§ Task item: Your reply should hold the line containing "Instruction: Click the print icon" and every later line of the records, reproduced exactly, and no other lines.

..............................

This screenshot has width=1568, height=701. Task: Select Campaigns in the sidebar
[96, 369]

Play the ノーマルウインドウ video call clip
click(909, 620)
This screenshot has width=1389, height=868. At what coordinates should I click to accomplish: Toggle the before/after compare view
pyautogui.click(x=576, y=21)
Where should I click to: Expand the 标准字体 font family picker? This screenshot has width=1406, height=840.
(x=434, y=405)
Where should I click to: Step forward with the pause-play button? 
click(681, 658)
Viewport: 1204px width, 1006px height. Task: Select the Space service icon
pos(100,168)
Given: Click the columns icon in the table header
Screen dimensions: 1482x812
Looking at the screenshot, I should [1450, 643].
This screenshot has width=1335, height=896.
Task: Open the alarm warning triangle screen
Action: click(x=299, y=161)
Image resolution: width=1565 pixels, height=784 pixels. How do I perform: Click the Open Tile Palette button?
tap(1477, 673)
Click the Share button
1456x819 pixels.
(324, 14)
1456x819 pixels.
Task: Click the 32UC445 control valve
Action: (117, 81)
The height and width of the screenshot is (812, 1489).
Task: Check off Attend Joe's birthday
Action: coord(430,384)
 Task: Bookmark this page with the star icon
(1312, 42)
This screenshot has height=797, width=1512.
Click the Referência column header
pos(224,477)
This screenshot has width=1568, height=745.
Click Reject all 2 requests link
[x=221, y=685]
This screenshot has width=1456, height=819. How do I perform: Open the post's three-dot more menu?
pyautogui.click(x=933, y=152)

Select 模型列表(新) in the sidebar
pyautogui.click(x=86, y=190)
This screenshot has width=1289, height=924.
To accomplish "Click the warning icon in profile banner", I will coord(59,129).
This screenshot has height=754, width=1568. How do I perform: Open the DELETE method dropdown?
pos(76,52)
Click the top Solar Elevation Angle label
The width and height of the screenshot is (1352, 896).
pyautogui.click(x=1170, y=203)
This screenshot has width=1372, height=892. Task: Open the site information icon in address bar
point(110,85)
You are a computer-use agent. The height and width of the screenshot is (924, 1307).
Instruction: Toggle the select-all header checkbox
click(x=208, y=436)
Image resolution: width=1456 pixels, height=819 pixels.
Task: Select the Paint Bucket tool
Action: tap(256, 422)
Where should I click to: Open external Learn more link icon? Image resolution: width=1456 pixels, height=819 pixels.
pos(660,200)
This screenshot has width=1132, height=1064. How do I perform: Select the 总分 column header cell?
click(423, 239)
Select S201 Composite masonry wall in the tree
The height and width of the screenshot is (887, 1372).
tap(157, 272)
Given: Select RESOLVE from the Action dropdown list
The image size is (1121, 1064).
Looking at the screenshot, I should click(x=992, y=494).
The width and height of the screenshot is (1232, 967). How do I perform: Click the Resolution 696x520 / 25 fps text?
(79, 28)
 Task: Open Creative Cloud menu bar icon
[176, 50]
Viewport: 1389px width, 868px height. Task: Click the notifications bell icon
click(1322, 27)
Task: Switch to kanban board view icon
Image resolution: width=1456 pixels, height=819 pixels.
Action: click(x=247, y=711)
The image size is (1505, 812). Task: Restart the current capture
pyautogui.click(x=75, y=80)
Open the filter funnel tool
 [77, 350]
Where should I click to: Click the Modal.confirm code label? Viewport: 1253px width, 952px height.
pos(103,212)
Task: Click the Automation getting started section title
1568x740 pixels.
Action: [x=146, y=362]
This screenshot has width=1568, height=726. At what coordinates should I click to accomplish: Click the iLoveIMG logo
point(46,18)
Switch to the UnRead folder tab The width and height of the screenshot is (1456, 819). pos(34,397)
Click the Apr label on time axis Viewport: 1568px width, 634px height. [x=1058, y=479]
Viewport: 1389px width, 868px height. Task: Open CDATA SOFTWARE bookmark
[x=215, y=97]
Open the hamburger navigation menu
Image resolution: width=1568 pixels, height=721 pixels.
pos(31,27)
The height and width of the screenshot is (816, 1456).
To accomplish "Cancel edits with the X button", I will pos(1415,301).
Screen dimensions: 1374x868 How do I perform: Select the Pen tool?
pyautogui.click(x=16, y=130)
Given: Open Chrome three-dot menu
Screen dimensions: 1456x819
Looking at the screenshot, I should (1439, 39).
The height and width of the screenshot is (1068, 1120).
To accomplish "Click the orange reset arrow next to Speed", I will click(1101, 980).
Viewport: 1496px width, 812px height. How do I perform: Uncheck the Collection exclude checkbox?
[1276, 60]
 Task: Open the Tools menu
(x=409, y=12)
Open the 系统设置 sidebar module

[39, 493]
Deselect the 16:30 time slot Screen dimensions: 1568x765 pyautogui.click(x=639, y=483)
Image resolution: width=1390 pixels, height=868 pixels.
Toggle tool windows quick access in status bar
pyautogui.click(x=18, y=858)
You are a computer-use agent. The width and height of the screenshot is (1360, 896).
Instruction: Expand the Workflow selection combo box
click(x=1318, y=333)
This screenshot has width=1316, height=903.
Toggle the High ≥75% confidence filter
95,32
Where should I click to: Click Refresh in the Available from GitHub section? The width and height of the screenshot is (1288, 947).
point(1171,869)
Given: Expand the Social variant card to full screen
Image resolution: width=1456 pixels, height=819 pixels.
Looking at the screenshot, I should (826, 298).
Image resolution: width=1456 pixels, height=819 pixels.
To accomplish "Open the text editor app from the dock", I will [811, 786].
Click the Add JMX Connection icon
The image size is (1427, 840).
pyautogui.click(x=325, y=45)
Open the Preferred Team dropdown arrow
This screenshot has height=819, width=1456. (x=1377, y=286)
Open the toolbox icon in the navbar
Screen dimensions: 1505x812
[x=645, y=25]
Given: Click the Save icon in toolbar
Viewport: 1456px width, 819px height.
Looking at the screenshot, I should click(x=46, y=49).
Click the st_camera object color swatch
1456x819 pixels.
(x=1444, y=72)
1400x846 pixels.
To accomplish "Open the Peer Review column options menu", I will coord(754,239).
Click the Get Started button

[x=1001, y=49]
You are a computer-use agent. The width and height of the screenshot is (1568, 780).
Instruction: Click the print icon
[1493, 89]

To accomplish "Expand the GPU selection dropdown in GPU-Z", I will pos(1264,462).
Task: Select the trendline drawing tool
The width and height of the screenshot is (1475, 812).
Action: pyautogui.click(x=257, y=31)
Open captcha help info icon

..............................

§ Problem solution:
Instruction: Click the print icon
[1493, 89]

To accomplish "Expand the GPU selection dropdown in GPU-Z", I will pos(1264,462).
Task: Select the trendline drawing tool
The width and height of the screenshot is (1475, 812).
Action: pyautogui.click(x=257, y=31)
Open captcha help info icon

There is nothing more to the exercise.